Он вскочил и побежал в столовую с развязностью холостого шалуна, напевая скабрёзный куплет. Там уже два величественных официанта во фраках и белых галстуках, более похожие на членов дипломатического корпуса, чем на лакеев, устанавливали стол холодными закусками и целою батареею бутылок всевозможной формы и величины. Там были и узкие четырёхугольные в соломенных чехлах, и пузатые низенькие кубышки с ручками, и каменные кувшинчики с печатями на боку, и коротенькие с непомерно длинными горлышками, и непомерно длинные с коротеньким горлышками, одни оплетённые, другие сквозящие янтарём и огнём; эти прозрачные и бесцветные, как слеза, те целиком окутанные, словно в турецкую шаль, в яркий пёстрый ярлык. Освещённый сверху четырьмя матовыми шарами, висевшими на одном томпаковом стебле, стол, уставленный хрусталём, разноцветными бутылками и всякой снедью. раздражающей обоняние и глаз, мог возбудить аппетит даже у человека, совсем не расположенного к утехам чрева. Целая скала швейцарского сыра возвышалась среди стола, наполняя свои глазастые дыры свежею слезою и издали щекоча нёбо едким ароматом. Суровый дымный запах копчений стоял в воздухе заметнее всех других запахов, поднимаясь и от толстых, как брёвна, итальянских колбас, начинённых фисташками, и от массивного окорока, глядевшего широченным кровяным разрезом, по которому, как по красному мрамору, расходились капризные прожилки белого жира, и от искусно очищенных копчёных рыб, в которых можно было пересчитать каждый отдельный мускул, будто они выточены из тёмного янтаря. В затейливых круглых мисочках русского вкуса с круглыми фарфоровыми ложками, на манер деревянных крестьянских ложек, по обоим концам стола, была обильно налита только что выпущенная, почти сладкая зернистая икра, окружённая свежими филипповскими калачами, которые Прохоров позволял себе выписывать из Москвы к каждой вечеринке, а между этими главными редутами были рассеяны по столу всевозможные банки с английскими и голландскими консервами, разные патефруа, форшмахи и сои.

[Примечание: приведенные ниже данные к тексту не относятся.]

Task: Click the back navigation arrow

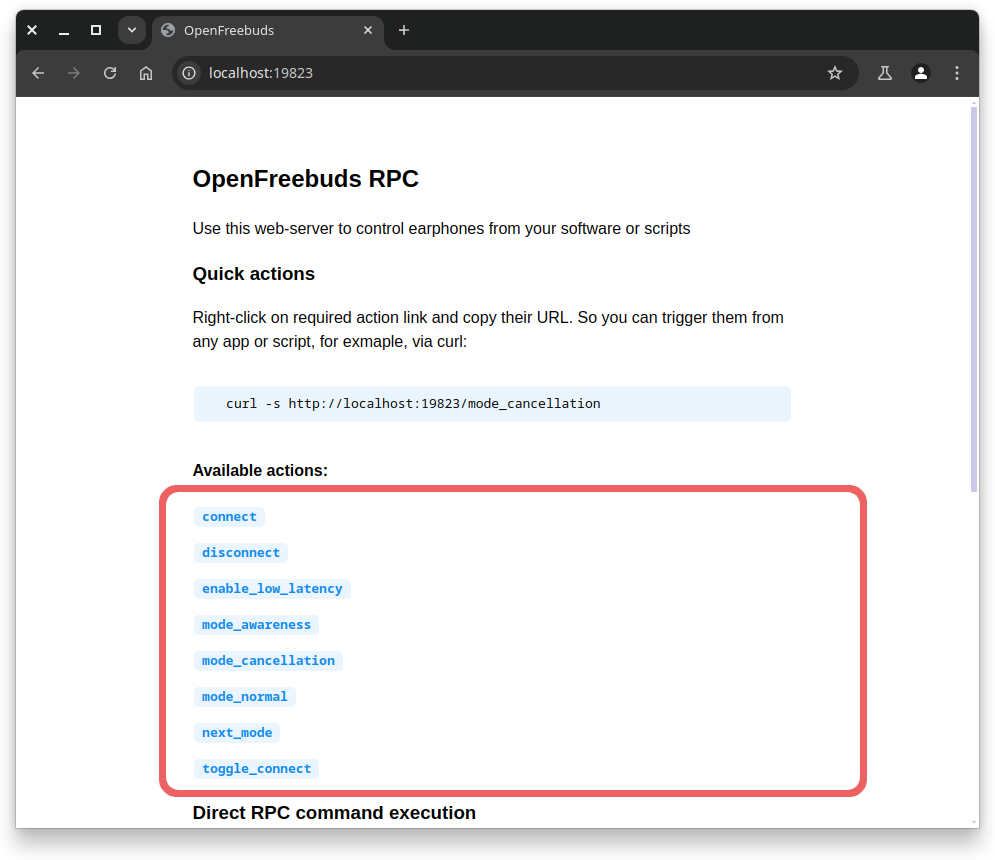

Прохоров даже облизался, любуясь на артистическое изящество стола, и с одобрительною улыбкою кивнул официанту, который при его входе поднял на Прохорова серьёзный вопросительный взгляд и, остановив в воздухе опускаемое блюдо, безмолвно ожидал приговора своему искусству, как художник, окончивший мастерской портрет, ждёт приговора заинтересованной публики.